## Excerpted passage
It was a bleak week for others. Here’s whose Thursday closed on a downswing:
- Two Utah lawmakers are fashioning a bill that would repeal and replace the voter-approved ballot measure extending Medicaid coverage to an additional 150,000 low-income state residents, Trip Baltz writes.
- Legislators are “trying to take Prop 3 and mold it into something completely different,” state Rep. James Dunnigan (R) told Baltz. “This is not what the public voted on.”
- There’s also tension in Wisconsin as the governor pledged in his first State of the State address to withdraw the state as a plaintiff from a federal court case in Texas seeking to invalidate the Affordable Care Act, Stephen Joyce reports. These and other health-policy goals will have to overcome entrenched opposition from the state’s Republican-controlled Legislature.
- Congress’s latest response to the opioid crisis could be stymied by the partisan fight over border wall funding that led to the partial government shutdown, Jeannie Baumann and Alex Ruoff report.
- Since the bill that funds the HHS for fiscal year 2019 (Pub. L. 115-769) was enacted, agencies like the Substance Abuse and Mental Health Services Administration and the National Institutes of Health can carry out their opioid-related work. But the FDA’s funding lapsed in December, although the agency is still working on carrying out some of the opioid law’s provisions, a spokesman said.

## Supplied material

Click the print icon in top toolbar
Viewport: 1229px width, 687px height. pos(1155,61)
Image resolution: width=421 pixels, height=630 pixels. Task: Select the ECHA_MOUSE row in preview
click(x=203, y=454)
---
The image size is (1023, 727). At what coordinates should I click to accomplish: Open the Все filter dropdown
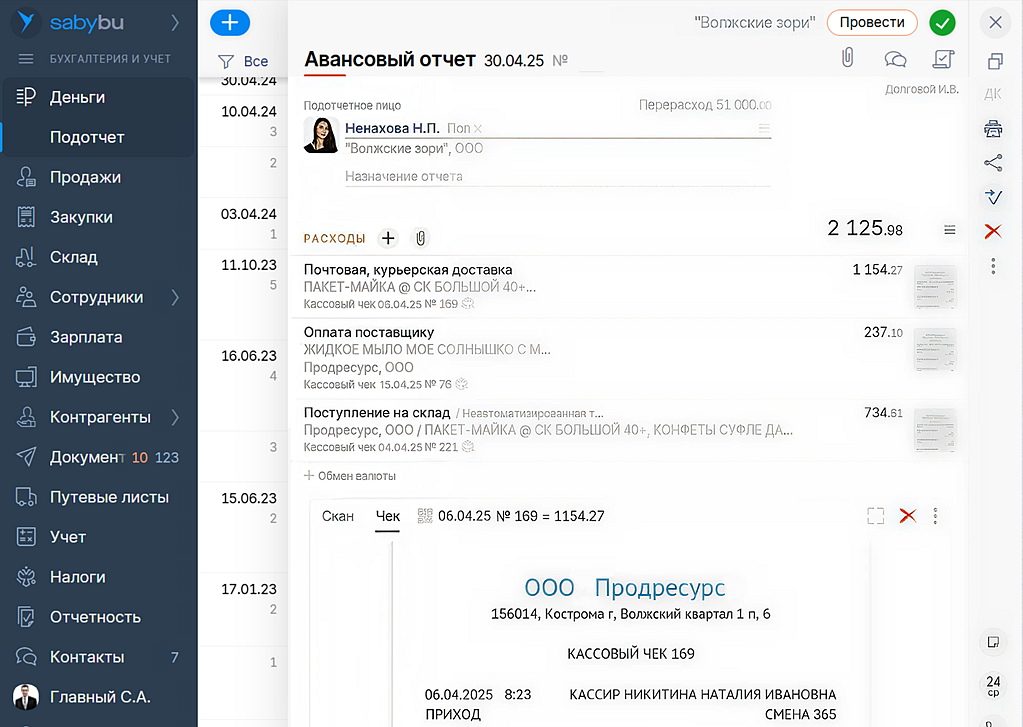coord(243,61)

## Study questions
(A) Translate this sentence from the health-policy roundup into Spanish: "These and other health-policy goals will have to overcome entrenched opposition from the state’s Republican-controlled Legislature."
(B) Write a continuation of the health-policy roundup, picking up after its final sentence.
The entries are separate material, unrelated to the health-policy roundup.

## Answers for this exercise
(A) Estos y otros objetivos de política sanitaria tendrán que superar la arraigada oposición de la Legislatura estatal, controlada por los republicanos.

(B)
- The shutdown could hinder the ability of the states and federal government to coordinate their efforts, senators and lawyers told Baumann and Ruoff.
Medical Device Makers
- The leading medical device lobbying group is angling for legislation that would allow the FDA to collect new application fees from medical device companies despite the partial government shutdown. But the House Energy and Commerce Committee—one of the congressional panels with jurisdiction over this sort of legislation—would never go for it, a committee staffer told me.
- The lobbying group AdvaMed is “reading the political tea leaves,” its CEO Scott Whitaker, said. He imagines lawmakers won’t reach an agreement to end the shutdown altogether, but anticipates Congress will start making concessions about bipartisan funding for TSA agents or Federal Trade Commission employees.
- The group is hoping to ride that conciliatory wave. Right now, device makers are worried about potential blocks in the FDA’s device application pipeline, which is what the legislation is intended to resolve.